ぼくのこの書きつけ、どうも誰かに読まれているようだ。今ちょうど、おまえが読んでいる最中なら、警告しておこう。おまえが誰であるにせよ、いい気になるな。そうだ、せいぜい気をつけるがいい。ぼくが必ずおまえの首根っこをつかまえてやる。
「マーチ博士の四人の息子」ブリジット・オベール(堀茂樹・藤本優子訳) ハヤカワ文庫
医師のマーチ博士の家にメイドとして入ったジニーは、ある日、とんでもない書きつけを発見する。それは、博士の四人の息子のうちのひとりが書いた日記のようなもの。彼は生まれついての殺人狂で、幼いときから殺人を繰り返していた。これは事実なのか、それともただの妄想か? 迷うジニーが恐れていたとおりに、彼らが出かけた先で殺人事件が発生。だが、刑務所入りの経験があり、いまも名前を変えて警察から逃げているジニーには、彼を警察に告発するだけの勇気がない。
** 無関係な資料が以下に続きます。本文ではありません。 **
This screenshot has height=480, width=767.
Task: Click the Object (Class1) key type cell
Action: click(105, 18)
彼女ができるのは、ただただ日記を読み、それが息子たちの誰なのかを探りあてようとすることだけ。クラーク、ジャック、マーク、スターク。よく似た四つ子の青年たち。いったい殺人者は彼らのうち誰なのか? しかもそのうち、ジニーが日記を読んでいることを、相手に気づかれてしまった……! そしてジニーと殺人者との、息詰まるやりとりが始まった。果たしてジニーは彼を出し抜くことができるのか。
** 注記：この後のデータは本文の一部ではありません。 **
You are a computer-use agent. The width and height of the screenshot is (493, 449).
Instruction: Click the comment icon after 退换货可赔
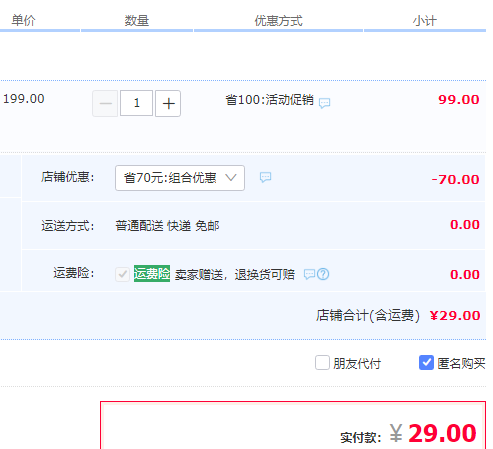(309, 274)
殺人者の日記とジニーの日記が交互に現れる形の小説。訳者ふたりがそれぞれ違う部分を担当しているということもあり、メリハリがきいていてとてもよい。殺人者は4人の青年のうちの誰かであるはずなのに、まるで子どものように我儘で幼い口調。ジニーは教育こそないが、勝気でちゃきちゃきした口調。このジニー、なんとかして殺人をとめなきゃ、と思っているし、自分なりにサイコパスの本を買ってきて研究したりもするのだが、いかんせん半分アル中気味で、ときどき酒のせいで朦朧としてしまう弱さも抱えている。ああもう、じれったい! と思いつつ……引きずられてしまう。
「悪童日記」アゴタ・クリストフ絶賛、の帯につられて読んだ人も多いと思うのだが、実際のコメントは「なかなかよく出来ていて面白かった」みたいなんですけどね……これって、「絶賛」?
とはいえ、間違いなくオススメではあります。